А ведь этого не мог даже отставной полковник, начальник курсов в Химическом институте, где я читала литературу. Бывало, кричит он на меня, ногой топает, лицо передергивается: «Не по программе, Ольга Александровна! У вас тема — патриотизм! а вы!» — а мне так жаль его, что слезы льются, и от слез он еще больше дергается и глупей кричит. А мне кажется: бедный, ведь он Макар Девушкин или Акакий Акакиевич, он собирает радиоприемники дома, жизнь его грустна, как дождь, и еще грустнее, что ему это не грустно, это нормально…
Но Потапов! Когда несколько Потаповых читают стихи и возлагают цветы у опекушинского памятника или в Михайловском — нет, это не смешно, это не возмутительно, это… скучно. Есть такая предсмертная скука.
Ни протекшие десятилетия, ни расстояние от Москвы до Брянска не изменили типов, схваченных М. Булгаковым: писать что-нибудь новое о Потапове не требуется. Если покажется, что наши современники как-то помельче и потусклей, чем в Доме Грибоедова, — так надо же принять во внимание укрупняющее письмо гениального симфониста, тайно-зрителя бытового бесовства. Он вытянул из Потаповых незримые миру нити, связующие эти существа с уродливыми причудами самого космоса, — и на нитях этих в руках повествователя заплясали они под свою Поэму Экстаза.
Вне повествования, без аккомпанемента Потапов еле переползает от слова к слову, изо дня в день своей, в общем-то, упыриной жизни.
— Женя мне последний раз сказал…
Женя — это Е. А. Евтушенко: как все Потаповы, и этот — конфидент Евтушенко.
— А где вы публикуетесь?
О, небо, небо!
Поэты кончили. Я прочла переводы из «Алисы»: бедные дети не смеялись, они не знали, к чему такое относится. Представитель исполкома, женщина страшная, сообщила адреса ветеранов, которым нужна тимуровская помощь. Загремел барабан, дистрофичный Тимур еще раз прокричал, что клянется. Дети сказали:
— Спа-си-бо!
— Отдохните, — сказала мне выписывающая путевки председатель книголюбов, — у вас еще вечером Аподион.

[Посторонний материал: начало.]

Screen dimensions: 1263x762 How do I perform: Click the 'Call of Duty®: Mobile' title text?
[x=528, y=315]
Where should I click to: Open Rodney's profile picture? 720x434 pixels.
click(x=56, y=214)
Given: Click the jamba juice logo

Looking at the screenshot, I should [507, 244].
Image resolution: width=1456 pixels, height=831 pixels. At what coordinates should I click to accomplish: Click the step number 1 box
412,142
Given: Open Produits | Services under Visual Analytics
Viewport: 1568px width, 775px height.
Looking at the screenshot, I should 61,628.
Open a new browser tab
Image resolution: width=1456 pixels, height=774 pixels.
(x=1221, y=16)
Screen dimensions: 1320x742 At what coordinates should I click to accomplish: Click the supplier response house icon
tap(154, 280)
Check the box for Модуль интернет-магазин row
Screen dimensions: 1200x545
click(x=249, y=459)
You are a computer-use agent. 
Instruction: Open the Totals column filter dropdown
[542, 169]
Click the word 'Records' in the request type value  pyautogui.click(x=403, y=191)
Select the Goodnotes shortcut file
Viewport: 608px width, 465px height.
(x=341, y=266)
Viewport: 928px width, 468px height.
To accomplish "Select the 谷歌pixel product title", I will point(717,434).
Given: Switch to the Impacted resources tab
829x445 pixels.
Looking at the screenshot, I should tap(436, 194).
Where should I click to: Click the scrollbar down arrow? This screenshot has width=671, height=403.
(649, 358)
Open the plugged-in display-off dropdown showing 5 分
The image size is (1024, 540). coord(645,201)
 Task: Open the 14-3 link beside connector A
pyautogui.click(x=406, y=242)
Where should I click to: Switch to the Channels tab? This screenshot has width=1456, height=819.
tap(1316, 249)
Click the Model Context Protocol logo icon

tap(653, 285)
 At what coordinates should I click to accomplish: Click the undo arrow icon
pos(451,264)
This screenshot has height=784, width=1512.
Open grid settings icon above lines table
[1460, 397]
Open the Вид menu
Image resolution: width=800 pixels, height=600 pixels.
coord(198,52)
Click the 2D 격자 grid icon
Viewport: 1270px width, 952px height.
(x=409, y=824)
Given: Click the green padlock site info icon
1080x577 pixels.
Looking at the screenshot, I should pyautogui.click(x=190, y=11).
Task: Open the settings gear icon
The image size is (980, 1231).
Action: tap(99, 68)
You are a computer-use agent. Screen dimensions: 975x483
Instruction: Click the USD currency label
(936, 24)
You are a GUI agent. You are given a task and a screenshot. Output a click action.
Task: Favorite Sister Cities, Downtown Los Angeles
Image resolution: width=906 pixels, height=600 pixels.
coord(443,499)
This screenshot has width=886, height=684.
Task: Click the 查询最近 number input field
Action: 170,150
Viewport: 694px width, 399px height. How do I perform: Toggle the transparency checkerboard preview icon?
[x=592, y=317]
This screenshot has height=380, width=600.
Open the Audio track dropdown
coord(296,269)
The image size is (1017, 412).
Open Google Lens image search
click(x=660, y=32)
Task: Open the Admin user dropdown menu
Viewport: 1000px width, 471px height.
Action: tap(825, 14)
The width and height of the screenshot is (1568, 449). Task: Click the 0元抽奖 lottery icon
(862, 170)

Несуразность моего выступления ее, видимо, не смутила: чего в Москве не бывает, «Алиса»-то все же издана. Кстати, титульная гравюра, открывающая прижизненное издание Алисы, пародирует известную вещь: «Рыцарь, Дьявол и Смерть» — того же Дюрера. Этого, по-моему, не заметили кэролловеды… Впав в детство, я распределяю: Рыцарь здесь — я, Смерть — товарищ Ижухина, а Дьявол?
Мой хозяин написал хоровую сюиту «Наш парк». Парк достоин музыки. Да, впрочем, что у нас ее не достойно? Помните несчастного Шостаковича — «Пионер, пионер, всем пример, всем пример, он сажает леса и деревья». Брянский герой делает с деревьями другое. Парк удостоен медали ВДНХ, это счастливая находка брянчан, подхваченная позже другими городами. Идея проста: из дерева прямо на корню вырубается скульптура. Сначала скульптурированию подвергались обреченные деревья, после успеха их оказалось мало. Пустили в ход живые, с одной стороны, с другой — простую деревянную скульптуру стали закапывать в землю, будто она оттуда выросла и корни ее еще там. Корни, естественно, не способствуют сохранности изваяний — и сгнившие и разрушенные тайком подменялись такими же новыми, боюсь, без корней. Воспеть ли — вослед хозяину — каждый образ этой народной галереи в отдельном хоровом номере? Лучше не буду.